Aussage von US-Botschafter belastet Trump

Es geht um die Frage, ob US-Präsident Donald Trump Militärhilfe in Millionenhöhe zurückhalten ließ, um so Ermittlungen gegen seinen politischen Konkurrenten Joe Biden und dessen Sohn Hunter wegen angeblicher Korruption zu erzwingen. Bei seiner Vernehmung Mitte Oktober hinter verschlossenen Türen hatte der Trumps Botschafter für die EU, Gordan Sondland, noch erklärt, das wisse er nicht. Doch jetzt erinnert er sich auf einmal an ein wichtiges Gespräch.
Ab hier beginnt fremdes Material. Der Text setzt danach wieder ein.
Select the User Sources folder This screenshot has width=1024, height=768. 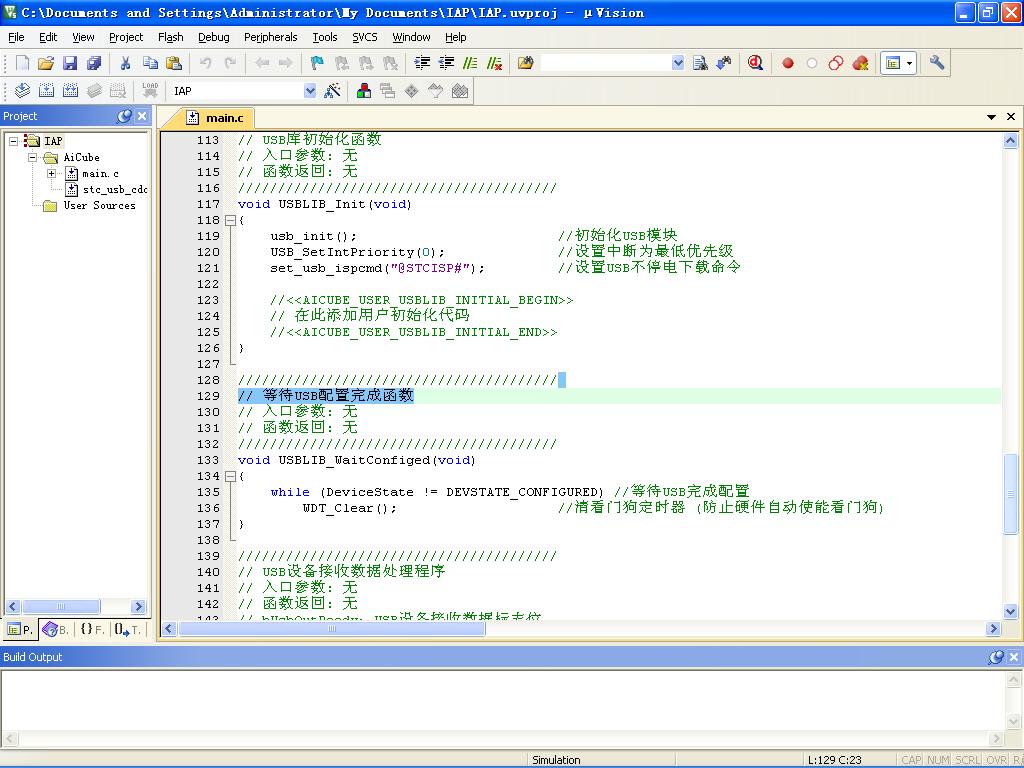(x=99, y=205)
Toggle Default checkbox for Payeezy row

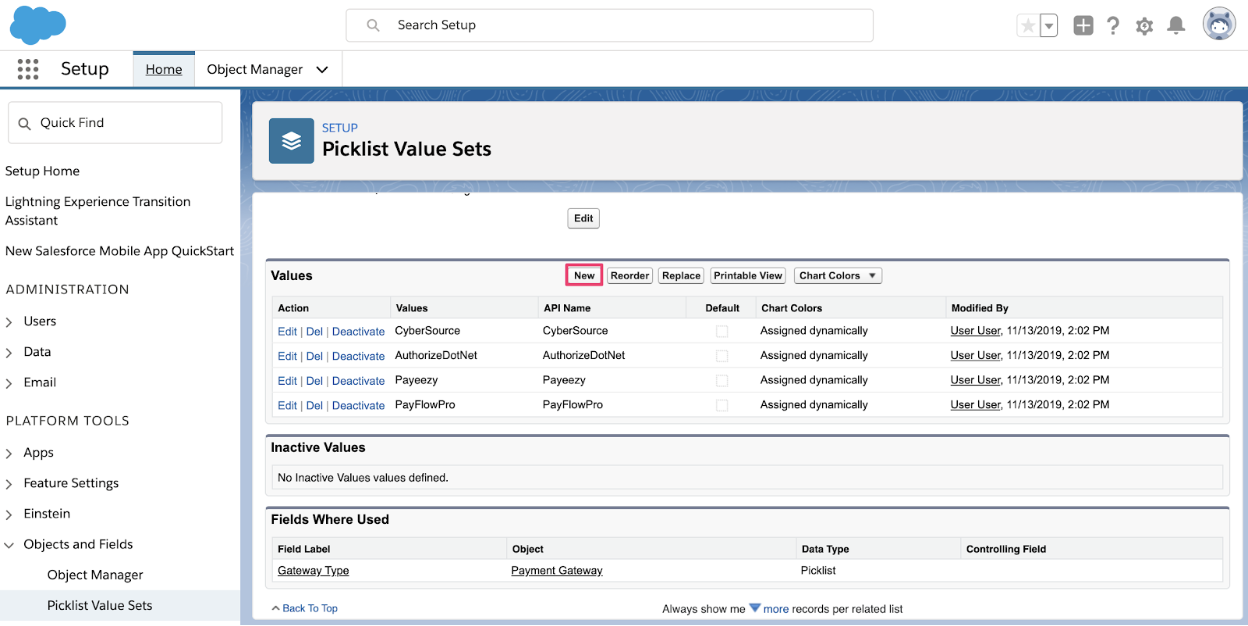click(722, 381)
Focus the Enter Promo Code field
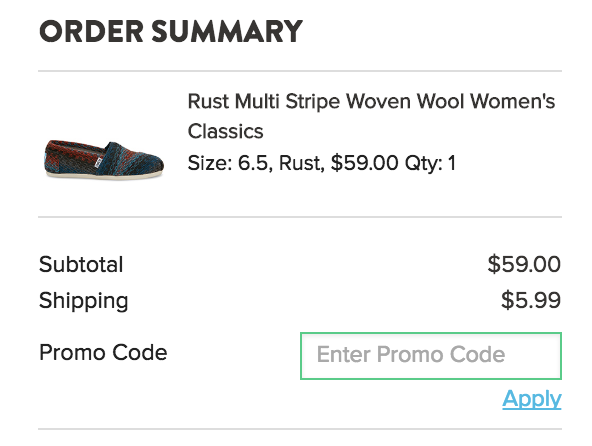Viewport: 592px width, 446px height. pyautogui.click(x=431, y=356)
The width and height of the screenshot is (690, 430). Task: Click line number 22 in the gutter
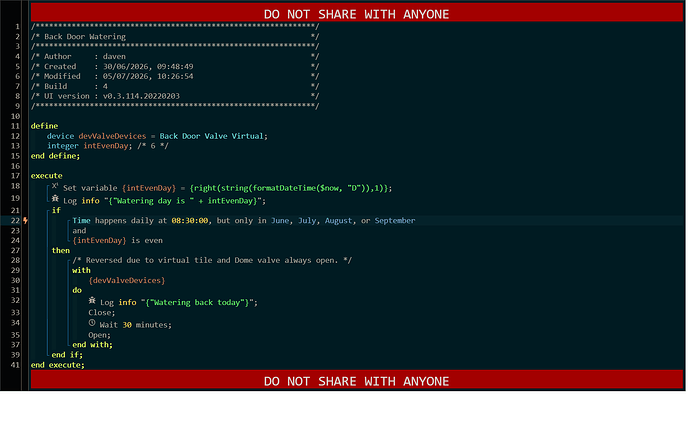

Es fand Anfang September, am Rande eines Treffens zwischen US-Vizepräsident Mike Pence und dem ukrainischen Präsidenten Wolodymyr Selenskyj, in Polen statt. Dort habe er, Sondland, zu einem Berater des ukrainischen Präsidenten gesagt: Die Hilfe werde nicht kommen, solange die Ukraine nicht die von US-Seite gewünschte öffentliche Erklärung zur Korruptionsbekämpfung abgebe und Ermittlungen gegen den ukrainischen Gaskonzern Burisma aufnehme. Hunter Biden hatte für diesen Konzern gearbeitet hatte. So steht es in der knapp fünfseitigen Erklärung, die Sondland jetzt nachgereicht hat.